2018/10/14: Line breaking, revisited

Two weeks ago, I got fed up with the simple line breaking algorithm I used till then for emails. (I use vi to write emails, so, in best UNIX tradition, line breaking is an external program, called by ":%!linebreak", or, at that time, more likely by "'a,'b!linebreak".) The main problem was not the algorithm on deciding what to put on the old and what on the new line, but the lack of context awareness (quoted text, indented text, itemize, etc). But when rewriting it anyway, I can as well do the breaking algorithm properly.

Globally optimising each paragraph

The standard algorithm for breaking text into lines is to have a cost that describes how far the line is away from the optimal line. Then we take that line breaking where the total cost is minimal. The way to compute this is to consider a graph, with each position where a line break could occur as node, and edges for all possible lines, weighted by the cost of that line (keeping in mind that the last line has a different cost measure as an underfull last line of a paragraph is not a problem). Then we compute the cheapest path from the beginning of the text to its end in a standard way. In fact, with this special graph structure, it is a simple dynamic programming, where the information we have to carry from word to word is the optimal breaking (with associated cost for the inner lines) for each possible last line.

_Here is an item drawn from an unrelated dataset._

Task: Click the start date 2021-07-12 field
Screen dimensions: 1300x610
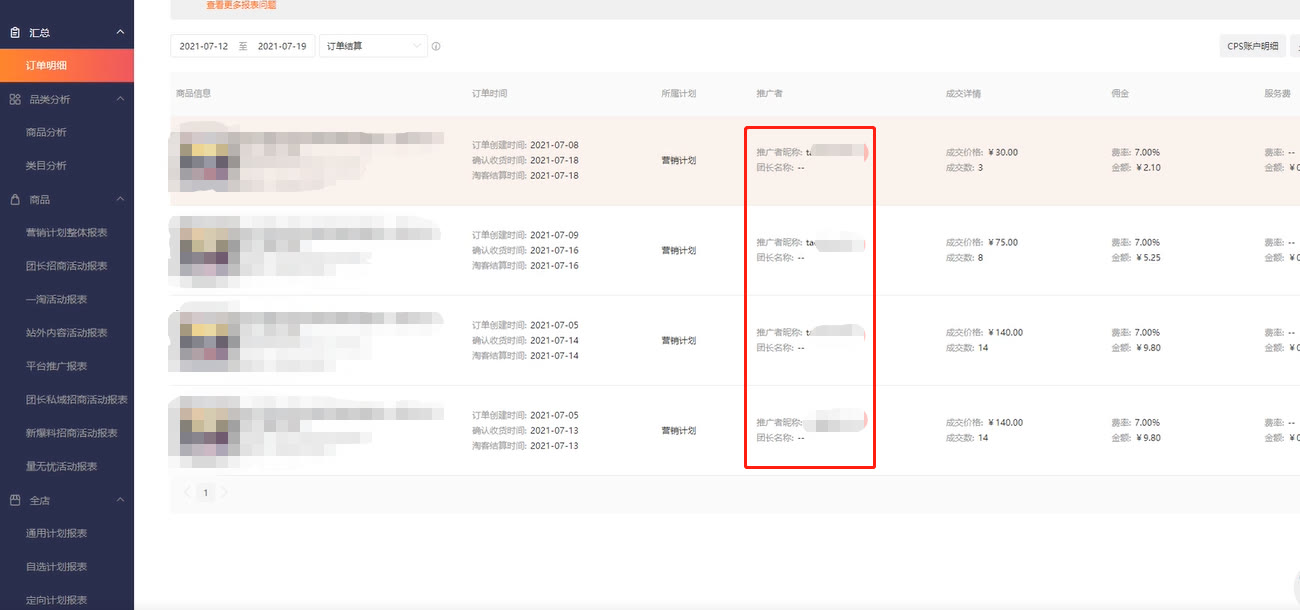Action: tap(204, 46)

As cost measure I use quadratic distance from the target number of characters (in the empty context I target for lines with 65 characters), disallowing (i.e., assigning infinite cost) overlong lines (more than 80 characters in the empty context) unless they consist of a single unbreakable unit (typically an extra long URL).

Context

For me, a context for a paragraph of text is given by a prefix for the first line, a prefix for the remaining lines, and a right indentation. The hard limit for the text part of a line is 80 characters minus the length of the respective prefix. The target length of the text part is 65 minus the length of the prefix and the right indentation.

The context is guessed by looking at the first line of a paragraph. Any leading greater-than and pipe symbols, as well as spaces, are considered part of a quoting prefix. If the next symbol is a plus, minus, or asterisk symbol, it, as well as any following spaces, is considered an item prefix. All those symbols so far form the prefix for the first line. The prefix for following lines is the same prefix with the item symbol replaced by a space. Additionally, if the prefix consists only of spaces, we consider the paragraph a quotation and indent the same number of symbols as the prefix from the right.

For each following line, we check if the maximal prefix is the expected one for the current paragraph. If so, we assume it belongs to the same paragraph, otherwise it starts a new paragraph. Empty lines are treated specially and always form a paragraph of their own; the number of empty lines is always preserved.

The Code

Here is the code I eventually came up with. Till now, I'm happy with it. And I always could line break the whole text, which wasn't the case before.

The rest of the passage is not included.